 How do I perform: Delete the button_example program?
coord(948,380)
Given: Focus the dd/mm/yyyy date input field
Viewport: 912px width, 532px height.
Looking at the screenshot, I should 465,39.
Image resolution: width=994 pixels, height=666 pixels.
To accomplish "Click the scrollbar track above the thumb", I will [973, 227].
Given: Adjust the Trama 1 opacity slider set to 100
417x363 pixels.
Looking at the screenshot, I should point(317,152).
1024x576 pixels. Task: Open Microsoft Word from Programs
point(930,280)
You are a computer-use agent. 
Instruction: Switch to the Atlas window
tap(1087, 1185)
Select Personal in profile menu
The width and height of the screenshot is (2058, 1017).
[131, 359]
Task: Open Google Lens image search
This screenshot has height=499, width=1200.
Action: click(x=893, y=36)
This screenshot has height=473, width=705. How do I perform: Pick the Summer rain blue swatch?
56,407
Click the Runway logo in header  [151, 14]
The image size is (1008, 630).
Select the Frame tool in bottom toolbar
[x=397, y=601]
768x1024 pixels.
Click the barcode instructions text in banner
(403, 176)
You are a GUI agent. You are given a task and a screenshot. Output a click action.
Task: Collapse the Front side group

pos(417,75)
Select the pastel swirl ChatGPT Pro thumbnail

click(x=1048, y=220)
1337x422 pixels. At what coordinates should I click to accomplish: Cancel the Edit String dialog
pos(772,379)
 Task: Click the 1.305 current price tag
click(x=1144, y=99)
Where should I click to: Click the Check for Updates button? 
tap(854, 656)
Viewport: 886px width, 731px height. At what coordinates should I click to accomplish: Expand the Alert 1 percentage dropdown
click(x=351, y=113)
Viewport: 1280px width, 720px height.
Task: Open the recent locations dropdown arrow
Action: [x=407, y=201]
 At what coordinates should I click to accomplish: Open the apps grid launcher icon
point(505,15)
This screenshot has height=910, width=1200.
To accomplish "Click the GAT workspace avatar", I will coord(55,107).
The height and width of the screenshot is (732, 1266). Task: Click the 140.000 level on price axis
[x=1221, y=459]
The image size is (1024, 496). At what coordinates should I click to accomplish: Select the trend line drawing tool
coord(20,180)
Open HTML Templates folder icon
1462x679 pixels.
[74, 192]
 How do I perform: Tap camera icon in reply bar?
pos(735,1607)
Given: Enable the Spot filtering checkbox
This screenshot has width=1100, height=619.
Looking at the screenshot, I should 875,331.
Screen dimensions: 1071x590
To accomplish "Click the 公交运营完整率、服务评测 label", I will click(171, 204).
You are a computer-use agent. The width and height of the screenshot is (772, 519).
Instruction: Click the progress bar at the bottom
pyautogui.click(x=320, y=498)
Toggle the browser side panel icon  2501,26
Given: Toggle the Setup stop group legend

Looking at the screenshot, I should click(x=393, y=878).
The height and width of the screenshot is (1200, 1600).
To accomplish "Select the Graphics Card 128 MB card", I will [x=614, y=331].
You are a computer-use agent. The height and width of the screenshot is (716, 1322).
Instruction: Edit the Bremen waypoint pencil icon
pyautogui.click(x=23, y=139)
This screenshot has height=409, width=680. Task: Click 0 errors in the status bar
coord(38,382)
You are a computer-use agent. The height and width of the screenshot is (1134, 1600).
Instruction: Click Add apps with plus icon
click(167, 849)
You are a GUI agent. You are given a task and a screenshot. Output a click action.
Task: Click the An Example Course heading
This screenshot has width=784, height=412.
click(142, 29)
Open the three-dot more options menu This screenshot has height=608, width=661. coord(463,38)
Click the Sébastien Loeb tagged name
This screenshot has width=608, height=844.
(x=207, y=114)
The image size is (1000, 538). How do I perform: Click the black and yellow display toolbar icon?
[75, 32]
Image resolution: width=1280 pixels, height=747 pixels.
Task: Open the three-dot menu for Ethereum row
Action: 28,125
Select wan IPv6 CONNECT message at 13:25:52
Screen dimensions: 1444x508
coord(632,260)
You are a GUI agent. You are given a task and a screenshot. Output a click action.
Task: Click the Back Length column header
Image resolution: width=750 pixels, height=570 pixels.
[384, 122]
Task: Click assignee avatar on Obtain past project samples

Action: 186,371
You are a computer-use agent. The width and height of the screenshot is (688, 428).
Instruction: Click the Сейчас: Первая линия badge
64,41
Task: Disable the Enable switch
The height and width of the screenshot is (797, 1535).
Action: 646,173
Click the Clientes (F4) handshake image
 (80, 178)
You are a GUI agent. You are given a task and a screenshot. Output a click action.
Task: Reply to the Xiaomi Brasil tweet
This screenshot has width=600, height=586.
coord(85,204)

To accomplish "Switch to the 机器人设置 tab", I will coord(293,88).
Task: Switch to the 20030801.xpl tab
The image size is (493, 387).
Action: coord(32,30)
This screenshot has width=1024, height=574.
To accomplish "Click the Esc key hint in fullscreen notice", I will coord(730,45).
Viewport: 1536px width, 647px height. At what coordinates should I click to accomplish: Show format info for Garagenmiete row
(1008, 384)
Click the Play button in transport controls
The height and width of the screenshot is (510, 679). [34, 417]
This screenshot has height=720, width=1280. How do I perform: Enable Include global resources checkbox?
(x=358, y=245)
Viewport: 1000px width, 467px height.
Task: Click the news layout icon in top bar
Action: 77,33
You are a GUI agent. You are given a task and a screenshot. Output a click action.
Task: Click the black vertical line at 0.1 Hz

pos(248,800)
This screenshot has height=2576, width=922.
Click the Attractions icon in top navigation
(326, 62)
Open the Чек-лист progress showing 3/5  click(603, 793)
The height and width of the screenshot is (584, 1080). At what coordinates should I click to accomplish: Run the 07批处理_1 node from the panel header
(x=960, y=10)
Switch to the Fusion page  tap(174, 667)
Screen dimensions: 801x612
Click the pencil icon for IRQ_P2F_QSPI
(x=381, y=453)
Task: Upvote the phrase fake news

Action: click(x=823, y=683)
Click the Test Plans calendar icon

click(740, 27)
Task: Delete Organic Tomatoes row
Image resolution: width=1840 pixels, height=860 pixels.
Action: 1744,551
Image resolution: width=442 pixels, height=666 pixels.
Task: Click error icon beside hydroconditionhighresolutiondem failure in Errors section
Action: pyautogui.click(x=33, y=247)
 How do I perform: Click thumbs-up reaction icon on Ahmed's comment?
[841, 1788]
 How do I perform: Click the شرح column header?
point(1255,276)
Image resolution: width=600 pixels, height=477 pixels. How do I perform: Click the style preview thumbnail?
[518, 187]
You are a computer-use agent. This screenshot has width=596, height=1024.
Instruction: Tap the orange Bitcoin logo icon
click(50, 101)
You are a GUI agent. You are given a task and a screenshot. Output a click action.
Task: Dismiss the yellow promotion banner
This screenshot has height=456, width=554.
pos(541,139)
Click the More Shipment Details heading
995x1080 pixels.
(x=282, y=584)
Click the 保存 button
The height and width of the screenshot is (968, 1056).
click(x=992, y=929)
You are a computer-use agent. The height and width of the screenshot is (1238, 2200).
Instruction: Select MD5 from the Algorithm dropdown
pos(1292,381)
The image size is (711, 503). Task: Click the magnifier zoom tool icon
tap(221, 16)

****

Lines to set down from above: the line with "Task: Dismiss the yellow promotion banner", the line with "is (1238, 2200).", and every line between, each exactly as written.

Task: Dismiss the yellow promotion banner
This screenshot has height=456, width=554.
pos(541,139)
Click the More Shipment Details heading
995x1080 pixels.
(x=282, y=584)
Click the 保存 button
The height and width of the screenshot is (968, 1056).
click(x=992, y=929)
You are a computer-use agent. The height and width of the screenshot is (1238, 2200).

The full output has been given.